Easter Sunday – April 5, 2015
I spent the day in Fort Worth with a bunch of Australians. I’m finally getting used to the accent and can, for the most part, understand almost everything everyone is saying. Almost.
After a delicious Easter Breakfast of Dayls’ now famous Eggs Benedict, some of the Aussies went off for some sightseeing while Dayl, Cheryl and I stayed behind. We did, however, make it out for a quick trip to World Market. I know, I know, shopping on Easter? Well, none of us are particularly religious. We did watch Oprah interview Pema Chodron though, so I think that counts…
I had to go to World Market. I’m on a limited budget on this trip, but I had gotten requests to purchase a few things:

  • 3 beachwood spatulas
  • Austrian-made Manner wafer cookies, lemon and hazelnut flavors
  • Ritter Sport dark chocolate covered Marzipan

I was in luck that they had all 3 requests!

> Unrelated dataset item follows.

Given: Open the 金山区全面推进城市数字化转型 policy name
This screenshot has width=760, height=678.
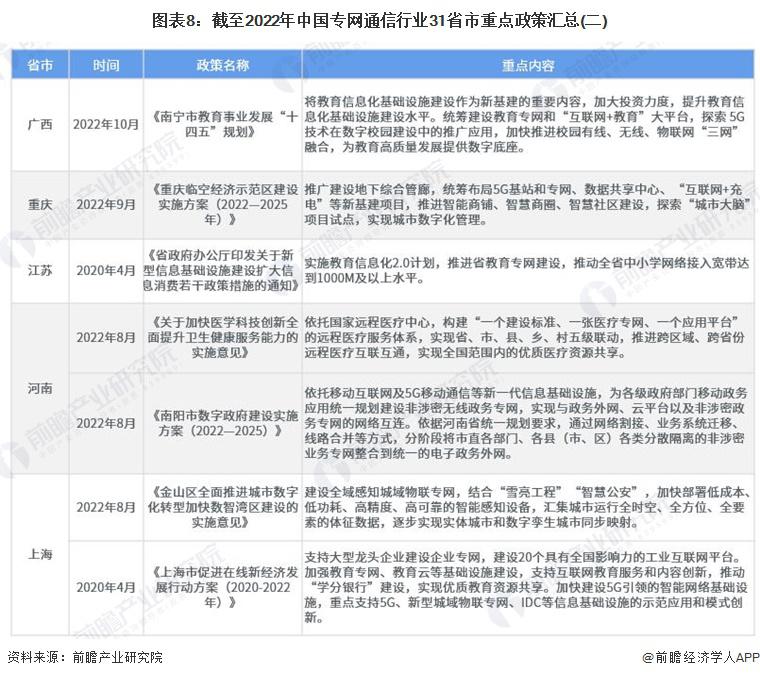Looking at the screenshot, I should click(x=222, y=508).
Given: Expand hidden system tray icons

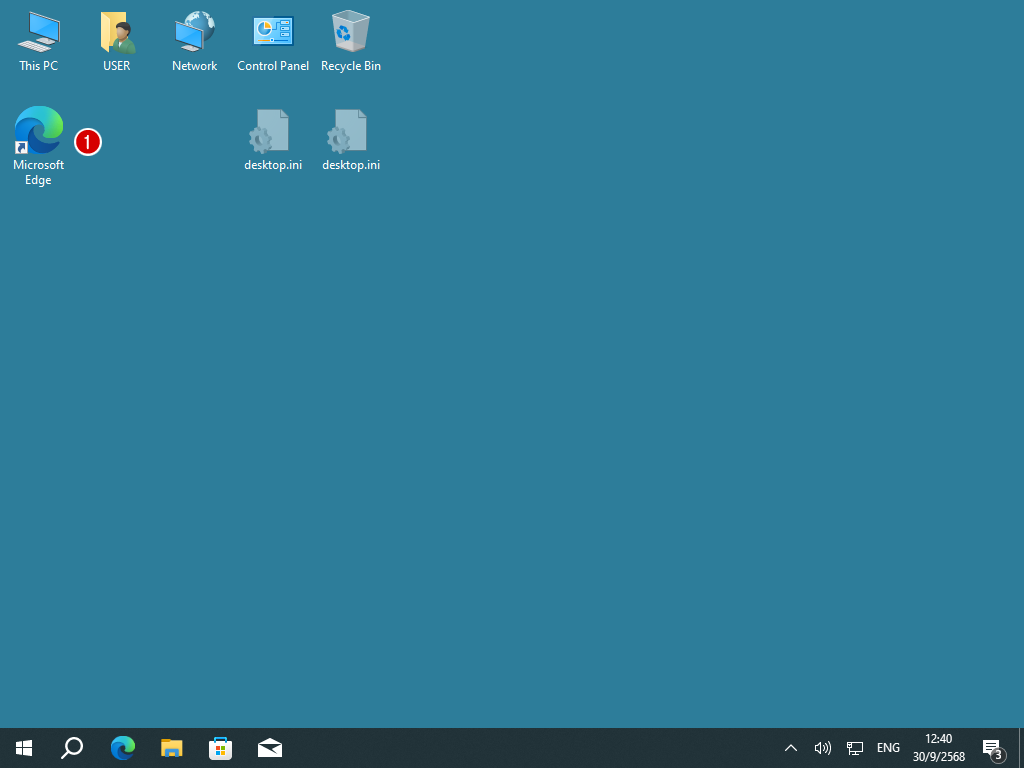Looking at the screenshot, I should click(x=790, y=748).
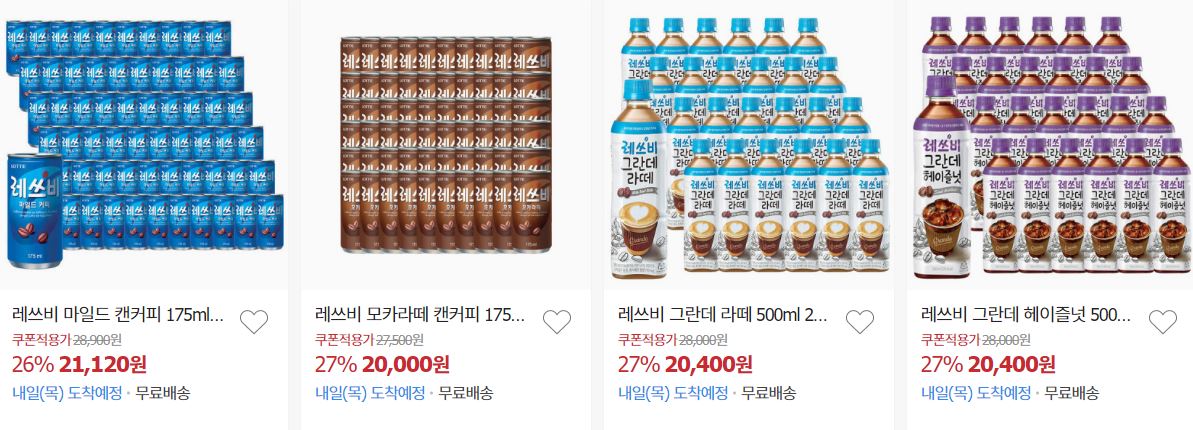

Plus so much more. Usually I find at least a few interesting coffee paraphenalia at World Market, and today was no exception. As I got closer to the area in the store where they keep that stuff, I could feel the anticipation building… and I turned the corner and saw… a display of Aeropresses! Oh yes, I could so totally rationalize buying one of those…

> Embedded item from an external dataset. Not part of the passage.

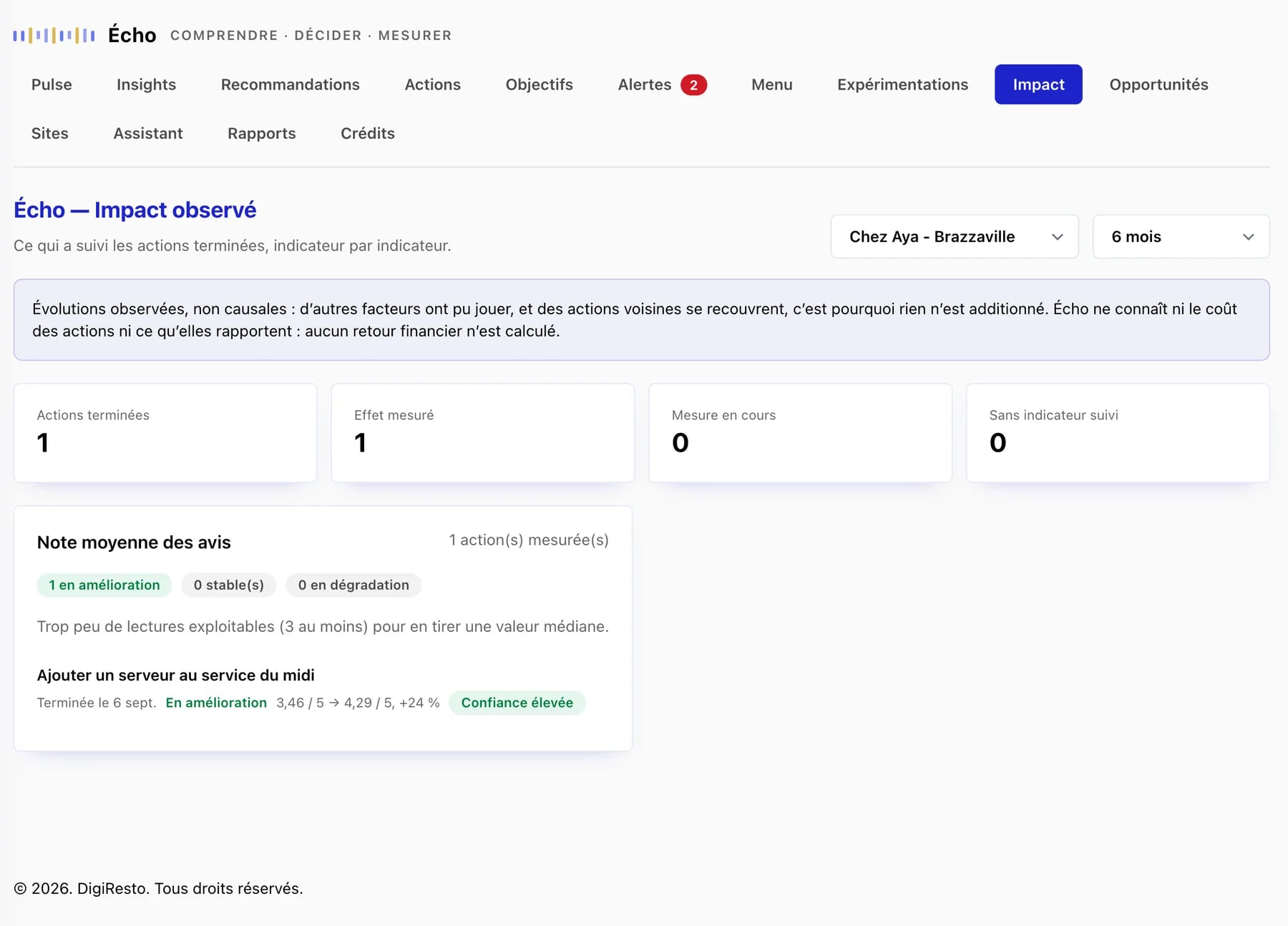Open the Chez Aya - Brazzaville site dropdown

(955, 237)
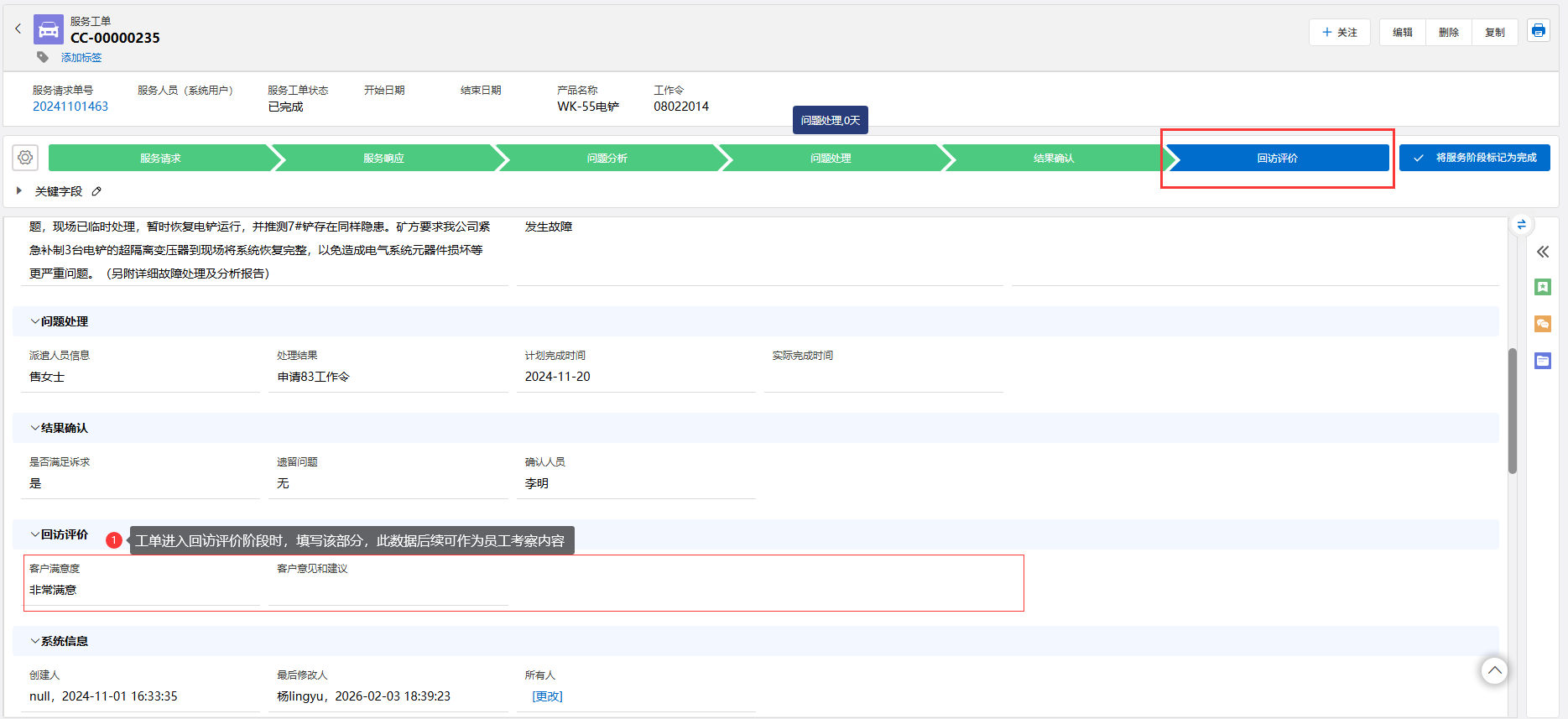Click the 添加标签 link
This screenshot has height=719, width=1568.
pos(81,58)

You really can rationalize anything, for or against, positive or negative, yes or no… it’s really pretty easy. And one thing I’ve learned over the years that if you need a little extra nudge in trying to rationalize something, just call Dayl. I showed her the display. An Aeropress landed in my basket.

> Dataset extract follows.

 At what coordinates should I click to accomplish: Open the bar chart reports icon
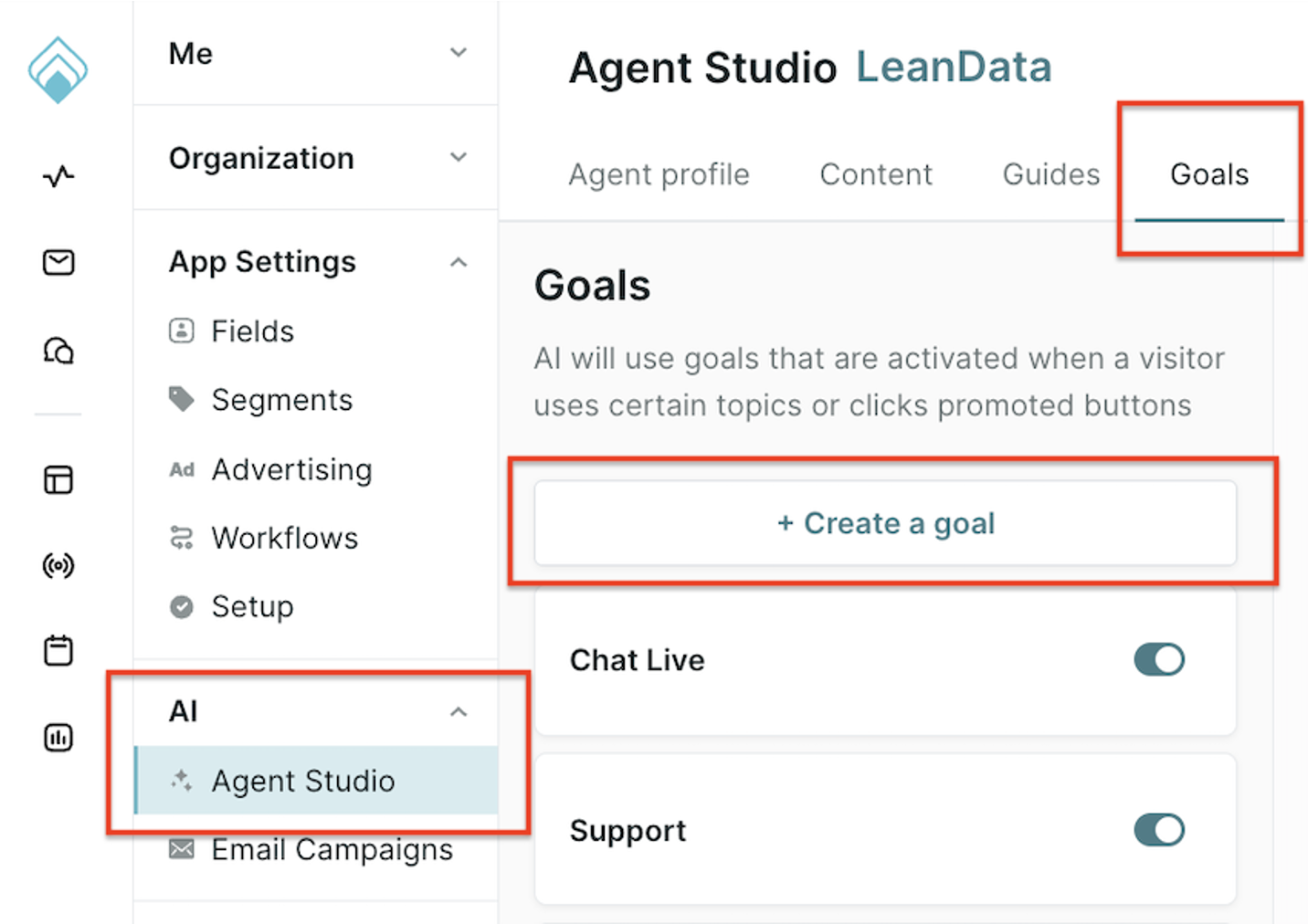[58, 737]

Of course I had to try it out right after lunch (the purpose of which was simply to get some food in my stomach so I could have a coffee).
Now, since I’m not at home, I was lacking some necessary equipment for making proper pour over coffee – like a scale and a conical burr grinder. I love Dayl but all she has is a blade grinder, and those don’t cut the mustard, so to speak. You don’t get even-sized pieces of beans. They just keep “grinding” beans finer and finer, and you get some larger chunks and some very fine particles (known as “fines”). This produces an uneven extraction which can make the coffee bitter. You won’t get the proper flavors from the coffee beans. A burr grinder gives you a better chance of having evenly-ground coffee. Also I’d prefer to weigh my beans and water, so I can (re)produce consistently good coffee. So sorry Dayl, if I sound like an ungrateful house guest… I used the scoop to measure out the beans, and did the best I could with the blade grinder.
I made everyone a cup of Aeropress coffee with the Cuvee coffee beans I’d brought from Austin. Each cup tasted different, and since the brewing method was essentially the same (with some variation, as the Aeropress is COMPLICATED at first, sheesh!), I can only guess that the inconsistency came from grinding the beans. I think there’s real potential with the Aeropress, as people really rave about them, but I’ll have to wait until I get home to try it out with the Proper Equipment. Even so, it was fun!
IMG_3570             IMG_3574
That evening, Dayl made sure Cheryl caught her plane back to Sydney (which she had missed the day before, hence her stopping by for a day). Nice to meet you, Cheryl!
The rest of us watched Chef – a “cute” movie that was fairly predictable but nicely done. It left me feeling really hungry.